● Source information:
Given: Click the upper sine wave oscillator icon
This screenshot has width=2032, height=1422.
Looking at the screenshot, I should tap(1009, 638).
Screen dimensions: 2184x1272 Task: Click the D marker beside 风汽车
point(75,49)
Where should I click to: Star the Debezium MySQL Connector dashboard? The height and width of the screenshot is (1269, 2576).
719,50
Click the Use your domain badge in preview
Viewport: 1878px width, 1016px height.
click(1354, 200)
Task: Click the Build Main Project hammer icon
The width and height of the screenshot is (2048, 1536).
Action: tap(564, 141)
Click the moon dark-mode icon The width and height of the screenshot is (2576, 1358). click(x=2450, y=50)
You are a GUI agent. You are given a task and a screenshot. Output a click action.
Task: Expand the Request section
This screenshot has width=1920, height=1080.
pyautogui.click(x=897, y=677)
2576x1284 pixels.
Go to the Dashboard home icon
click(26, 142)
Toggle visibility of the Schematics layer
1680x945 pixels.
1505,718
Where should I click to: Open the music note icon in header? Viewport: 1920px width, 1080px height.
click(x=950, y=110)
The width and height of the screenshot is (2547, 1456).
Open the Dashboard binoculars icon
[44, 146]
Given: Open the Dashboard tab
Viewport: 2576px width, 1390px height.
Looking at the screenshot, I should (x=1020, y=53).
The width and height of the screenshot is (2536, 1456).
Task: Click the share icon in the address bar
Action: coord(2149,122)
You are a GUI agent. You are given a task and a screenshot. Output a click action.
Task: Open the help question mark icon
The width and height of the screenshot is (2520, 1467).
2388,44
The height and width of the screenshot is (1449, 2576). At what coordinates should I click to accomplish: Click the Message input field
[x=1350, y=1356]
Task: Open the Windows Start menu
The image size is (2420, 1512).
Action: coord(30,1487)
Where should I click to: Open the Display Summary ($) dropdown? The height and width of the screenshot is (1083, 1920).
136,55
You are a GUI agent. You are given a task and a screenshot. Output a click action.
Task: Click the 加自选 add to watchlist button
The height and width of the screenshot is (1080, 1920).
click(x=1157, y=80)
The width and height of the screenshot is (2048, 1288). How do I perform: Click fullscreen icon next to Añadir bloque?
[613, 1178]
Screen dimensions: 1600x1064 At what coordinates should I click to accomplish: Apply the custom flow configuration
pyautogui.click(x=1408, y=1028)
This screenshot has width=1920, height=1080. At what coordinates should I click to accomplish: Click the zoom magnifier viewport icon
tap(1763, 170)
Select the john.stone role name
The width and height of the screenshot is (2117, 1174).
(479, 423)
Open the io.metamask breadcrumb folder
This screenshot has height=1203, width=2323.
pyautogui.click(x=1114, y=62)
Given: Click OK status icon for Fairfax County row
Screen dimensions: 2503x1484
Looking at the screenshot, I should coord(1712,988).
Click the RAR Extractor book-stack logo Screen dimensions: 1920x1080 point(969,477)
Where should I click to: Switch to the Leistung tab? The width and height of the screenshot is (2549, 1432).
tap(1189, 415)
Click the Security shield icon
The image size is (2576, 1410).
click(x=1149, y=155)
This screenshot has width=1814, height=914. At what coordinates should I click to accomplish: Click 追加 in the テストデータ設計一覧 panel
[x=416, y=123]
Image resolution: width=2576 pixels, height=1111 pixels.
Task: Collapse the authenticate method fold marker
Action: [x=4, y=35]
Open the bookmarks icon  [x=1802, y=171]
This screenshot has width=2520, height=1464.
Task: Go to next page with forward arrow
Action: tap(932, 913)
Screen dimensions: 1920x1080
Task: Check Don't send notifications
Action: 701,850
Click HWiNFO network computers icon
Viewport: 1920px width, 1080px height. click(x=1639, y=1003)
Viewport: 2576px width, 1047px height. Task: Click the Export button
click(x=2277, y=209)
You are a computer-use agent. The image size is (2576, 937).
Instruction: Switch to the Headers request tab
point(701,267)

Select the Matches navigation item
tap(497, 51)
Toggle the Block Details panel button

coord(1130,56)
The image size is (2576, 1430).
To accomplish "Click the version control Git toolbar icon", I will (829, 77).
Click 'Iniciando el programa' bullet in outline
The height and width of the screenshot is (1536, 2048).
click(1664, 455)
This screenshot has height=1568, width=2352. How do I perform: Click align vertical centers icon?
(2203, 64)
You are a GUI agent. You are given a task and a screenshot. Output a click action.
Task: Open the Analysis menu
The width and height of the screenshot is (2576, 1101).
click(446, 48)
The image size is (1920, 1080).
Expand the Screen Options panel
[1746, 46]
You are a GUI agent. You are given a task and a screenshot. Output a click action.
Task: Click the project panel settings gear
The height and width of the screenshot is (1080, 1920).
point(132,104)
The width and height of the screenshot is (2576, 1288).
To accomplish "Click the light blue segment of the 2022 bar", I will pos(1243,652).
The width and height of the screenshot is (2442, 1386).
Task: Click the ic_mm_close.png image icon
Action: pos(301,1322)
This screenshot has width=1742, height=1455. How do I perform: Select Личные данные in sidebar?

● Requirement: Retype the listing above exactly as it appears.

● Completed task:
Given: Click the upper sine wave oscillator icon
This screenshot has width=2032, height=1422.
Looking at the screenshot, I should tap(1009, 638).
Screen dimensions: 2184x1272 Task: Click the D marker beside 风汽车
point(75,49)
Where should I click to: Star the Debezium MySQL Connector dashboard? The height and width of the screenshot is (1269, 2576).
719,50
Click the Use your domain badge in preview
Viewport: 1878px width, 1016px height.
click(1354, 200)
Task: Click the Build Main Project hammer icon
The width and height of the screenshot is (2048, 1536).
Action: tap(564, 141)
Click the moon dark-mode icon The width and height of the screenshot is (2576, 1358). click(x=2450, y=50)
You are a GUI agent. You are given a task and a screenshot. Output a click action.
Task: Expand the Request section
This screenshot has width=1920, height=1080.
pyautogui.click(x=897, y=677)
2576x1284 pixels.
Go to the Dashboard home icon
click(26, 142)
Toggle visibility of the Schematics layer
1680x945 pixels.
1505,718
Where should I click to: Open the music note icon in header? Viewport: 1920px width, 1080px height.
click(x=950, y=110)
The width and height of the screenshot is (2547, 1456).
Open the Dashboard binoculars icon
[44, 146]
Given: Open the Dashboard tab
Viewport: 2576px width, 1390px height.
Looking at the screenshot, I should (x=1020, y=53).
The width and height of the screenshot is (2536, 1456).
Task: Click the share icon in the address bar
Action: coord(2149,122)
You are a GUI agent. You are given a task and a screenshot. Output a click action.
Task: Open the help question mark icon
The width and height of the screenshot is (2520, 1467).
2388,44
The height and width of the screenshot is (1449, 2576). At what coordinates should I click to accomplish: Click the Message input field
[x=1350, y=1356]
Task: Open the Windows Start menu
The image size is (2420, 1512).
Action: coord(30,1487)
Where should I click to: Open the Display Summary ($) dropdown? The height and width of the screenshot is (1083, 1920).
136,55
You are a GUI agent. You are given a task and a screenshot. Output a click action.
Task: Click the 加自选 add to watchlist button
The height and width of the screenshot is (1080, 1920).
click(x=1157, y=80)
The width and height of the screenshot is (2048, 1288). How do I perform: Click fullscreen icon next to Añadir bloque?
[613, 1178]
Screen dimensions: 1600x1064 At what coordinates should I click to accomplish: Apply the custom flow configuration
pyautogui.click(x=1408, y=1028)
This screenshot has width=1920, height=1080. At what coordinates should I click to accomplish: Click the zoom magnifier viewport icon
tap(1763, 170)
Select the john.stone role name
The width and height of the screenshot is (2117, 1174).
(479, 423)
Open the io.metamask breadcrumb folder
This screenshot has height=1203, width=2323.
pyautogui.click(x=1114, y=62)
Given: Click OK status icon for Fairfax County row
Screen dimensions: 2503x1484
Looking at the screenshot, I should coord(1712,988).
Click the RAR Extractor book-stack logo Screen dimensions: 1920x1080 point(969,477)
Where should I click to: Switch to the Leistung tab? The width and height of the screenshot is (2549, 1432).
tap(1189, 415)
Click the Security shield icon
The image size is (2576, 1410).
click(x=1149, y=155)
This screenshot has width=1814, height=914. At what coordinates should I click to accomplish: Click 追加 in the テストデータ設計一覧 panel
[x=416, y=123]
Image resolution: width=2576 pixels, height=1111 pixels.
Task: Collapse the authenticate method fold marker
Action: [x=4, y=35]
Open the bookmarks icon  [x=1802, y=171]
This screenshot has width=2520, height=1464.
Task: Go to next page with forward arrow
Action: tap(932, 913)
Screen dimensions: 1920x1080
Task: Check Don't send notifications
Action: 701,850
Click HWiNFO network computers icon
Viewport: 1920px width, 1080px height. click(x=1639, y=1003)
Viewport: 2576px width, 1047px height. Task: Click the Export button
click(x=2277, y=209)
You are a computer-use agent. The image size is (2576, 937).
Instruction: Switch to the Headers request tab
point(701,267)

Select the Matches navigation item
tap(497, 51)
Toggle the Block Details panel button

coord(1130,56)
The image size is (2576, 1430).
To accomplish "Click the version control Git toolbar icon", I will (829, 77).
Click 'Iniciando el programa' bullet in outline
The height and width of the screenshot is (1536, 2048).
click(1664, 455)
This screenshot has height=1568, width=2352. How do I perform: Click align vertical centers icon?
(2203, 64)
You are a GUI agent. You are given a task and a screenshot. Output a click action.
Task: Open the Analysis menu
The width and height of the screenshot is (2576, 1101).
click(446, 48)
The image size is (1920, 1080).
Expand the Screen Options panel
[1746, 46]
You are a GUI agent. You are given a task and a screenshot. Output a click action.
Task: Click the project panel settings gear
The height and width of the screenshot is (1080, 1920).
point(132,104)
The width and height of the screenshot is (2576, 1288).
To accomplish "Click the light blue segment of the 2022 bar", I will pos(1243,652).
The width and height of the screenshot is (2442, 1386).
Task: Click the ic_mm_close.png image icon
Action: pos(301,1322)
This screenshot has width=1742, height=1455. How do I perform: Select Личные данные in sidebar?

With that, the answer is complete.